| Directions |
Output the items verbatim, starting at the line containing "Task: Click the TH profile avatar" and ending at the line containing "click(657, 22)", both lines included.

| Records |
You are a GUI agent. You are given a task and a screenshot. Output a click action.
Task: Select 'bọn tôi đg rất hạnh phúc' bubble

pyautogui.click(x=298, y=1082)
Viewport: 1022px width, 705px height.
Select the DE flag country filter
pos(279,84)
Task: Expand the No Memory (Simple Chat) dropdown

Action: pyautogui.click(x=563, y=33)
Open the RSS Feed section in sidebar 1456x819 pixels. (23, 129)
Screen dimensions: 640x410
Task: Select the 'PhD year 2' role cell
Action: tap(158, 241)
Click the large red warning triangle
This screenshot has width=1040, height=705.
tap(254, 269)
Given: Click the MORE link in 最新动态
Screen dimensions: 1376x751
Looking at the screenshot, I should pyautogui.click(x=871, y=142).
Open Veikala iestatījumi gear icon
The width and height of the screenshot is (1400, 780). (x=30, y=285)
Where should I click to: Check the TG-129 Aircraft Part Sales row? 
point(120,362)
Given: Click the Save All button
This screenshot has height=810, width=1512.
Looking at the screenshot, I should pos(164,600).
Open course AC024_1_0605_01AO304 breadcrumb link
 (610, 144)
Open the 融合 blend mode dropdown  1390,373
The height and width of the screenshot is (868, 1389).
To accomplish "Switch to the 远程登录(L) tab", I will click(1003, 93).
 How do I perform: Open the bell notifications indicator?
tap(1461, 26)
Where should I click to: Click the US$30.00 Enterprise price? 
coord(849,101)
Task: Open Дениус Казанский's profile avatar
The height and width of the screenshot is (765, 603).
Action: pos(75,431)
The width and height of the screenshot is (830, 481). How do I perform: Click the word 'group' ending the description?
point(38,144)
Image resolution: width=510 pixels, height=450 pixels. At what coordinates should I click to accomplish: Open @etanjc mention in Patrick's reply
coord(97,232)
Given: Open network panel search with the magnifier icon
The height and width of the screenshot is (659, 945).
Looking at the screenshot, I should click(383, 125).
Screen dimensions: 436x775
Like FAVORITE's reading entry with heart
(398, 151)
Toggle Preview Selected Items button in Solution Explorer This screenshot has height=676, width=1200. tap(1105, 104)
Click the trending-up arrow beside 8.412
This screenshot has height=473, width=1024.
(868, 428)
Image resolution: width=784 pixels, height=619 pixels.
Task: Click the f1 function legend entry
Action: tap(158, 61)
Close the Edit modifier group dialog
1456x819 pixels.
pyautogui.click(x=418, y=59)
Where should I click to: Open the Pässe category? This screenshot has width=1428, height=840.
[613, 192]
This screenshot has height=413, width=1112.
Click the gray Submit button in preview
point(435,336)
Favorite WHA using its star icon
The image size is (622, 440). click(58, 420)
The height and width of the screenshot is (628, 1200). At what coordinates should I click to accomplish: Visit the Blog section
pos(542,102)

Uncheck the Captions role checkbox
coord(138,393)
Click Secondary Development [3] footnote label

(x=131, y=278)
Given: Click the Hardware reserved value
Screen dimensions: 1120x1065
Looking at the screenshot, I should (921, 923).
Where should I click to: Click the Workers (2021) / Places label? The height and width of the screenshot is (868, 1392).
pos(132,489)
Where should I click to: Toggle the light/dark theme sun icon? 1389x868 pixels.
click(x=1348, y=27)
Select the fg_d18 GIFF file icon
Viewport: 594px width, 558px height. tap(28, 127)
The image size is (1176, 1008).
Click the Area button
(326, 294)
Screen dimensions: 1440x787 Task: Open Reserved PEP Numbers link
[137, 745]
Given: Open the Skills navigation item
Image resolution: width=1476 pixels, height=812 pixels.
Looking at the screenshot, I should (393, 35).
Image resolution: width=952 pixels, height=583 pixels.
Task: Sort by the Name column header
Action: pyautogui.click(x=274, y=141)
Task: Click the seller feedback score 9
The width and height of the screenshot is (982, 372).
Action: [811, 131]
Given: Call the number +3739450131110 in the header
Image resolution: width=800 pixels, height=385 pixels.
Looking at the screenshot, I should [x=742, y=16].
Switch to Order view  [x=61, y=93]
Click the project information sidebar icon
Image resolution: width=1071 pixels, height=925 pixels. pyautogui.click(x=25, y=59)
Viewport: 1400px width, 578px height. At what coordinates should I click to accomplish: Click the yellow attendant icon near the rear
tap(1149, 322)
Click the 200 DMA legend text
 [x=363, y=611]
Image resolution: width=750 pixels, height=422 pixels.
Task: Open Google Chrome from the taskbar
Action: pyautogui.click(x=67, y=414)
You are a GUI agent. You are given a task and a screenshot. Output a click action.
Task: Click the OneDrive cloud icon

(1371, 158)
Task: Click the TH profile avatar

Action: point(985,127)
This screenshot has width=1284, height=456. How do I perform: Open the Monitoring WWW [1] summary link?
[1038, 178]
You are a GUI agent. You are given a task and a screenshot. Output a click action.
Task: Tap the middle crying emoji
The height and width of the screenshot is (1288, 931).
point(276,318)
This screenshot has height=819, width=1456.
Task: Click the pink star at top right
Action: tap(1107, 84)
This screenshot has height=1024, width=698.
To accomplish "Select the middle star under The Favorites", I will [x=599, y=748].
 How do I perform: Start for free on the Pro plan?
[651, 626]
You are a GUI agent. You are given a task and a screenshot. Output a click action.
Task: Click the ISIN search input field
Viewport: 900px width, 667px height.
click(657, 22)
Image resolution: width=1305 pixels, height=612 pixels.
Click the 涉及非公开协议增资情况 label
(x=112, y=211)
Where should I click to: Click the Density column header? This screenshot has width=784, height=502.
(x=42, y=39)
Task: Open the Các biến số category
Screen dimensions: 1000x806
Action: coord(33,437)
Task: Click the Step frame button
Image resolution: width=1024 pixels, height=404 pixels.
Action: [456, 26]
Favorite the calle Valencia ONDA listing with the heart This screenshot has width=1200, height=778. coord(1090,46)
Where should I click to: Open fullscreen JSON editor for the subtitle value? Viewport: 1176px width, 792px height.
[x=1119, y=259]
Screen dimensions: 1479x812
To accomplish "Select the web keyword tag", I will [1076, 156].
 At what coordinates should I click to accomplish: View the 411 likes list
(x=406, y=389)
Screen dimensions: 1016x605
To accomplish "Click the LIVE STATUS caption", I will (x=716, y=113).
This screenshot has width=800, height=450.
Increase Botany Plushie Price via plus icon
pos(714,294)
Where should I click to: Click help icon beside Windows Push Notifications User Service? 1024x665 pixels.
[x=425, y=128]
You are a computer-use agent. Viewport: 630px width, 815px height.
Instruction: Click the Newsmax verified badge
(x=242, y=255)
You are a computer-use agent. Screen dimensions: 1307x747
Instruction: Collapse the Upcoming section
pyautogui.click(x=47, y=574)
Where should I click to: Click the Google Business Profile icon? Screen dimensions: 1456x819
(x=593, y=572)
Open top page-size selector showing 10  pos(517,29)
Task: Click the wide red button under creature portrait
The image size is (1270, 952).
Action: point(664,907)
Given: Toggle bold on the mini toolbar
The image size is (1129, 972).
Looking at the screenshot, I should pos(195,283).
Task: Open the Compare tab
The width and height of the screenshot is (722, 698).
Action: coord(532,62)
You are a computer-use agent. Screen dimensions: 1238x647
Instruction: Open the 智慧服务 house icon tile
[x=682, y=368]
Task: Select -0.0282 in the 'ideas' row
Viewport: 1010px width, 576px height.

| Result of this exercise |
Task: Click the TH profile avatar

Action: point(985,127)
This screenshot has width=1284, height=456. How do I perform: Open the Monitoring WWW [1] summary link?
[1038, 178]
You are a GUI agent. You are given a task and a screenshot. Output a click action.
Task: Tap the middle crying emoji
The height and width of the screenshot is (1288, 931).
point(276,318)
This screenshot has height=819, width=1456.
Task: Click the pink star at top right
Action: tap(1107, 84)
This screenshot has height=1024, width=698.
To accomplish "Select the middle star under The Favorites", I will [x=599, y=748].
 How do I perform: Start for free on the Pro plan?
[651, 626]
You are a GUI agent. You are given a task and a screenshot. Output a click action.
Task: Click the ISIN search input field
Viewport: 900px width, 667px height.
click(657, 22)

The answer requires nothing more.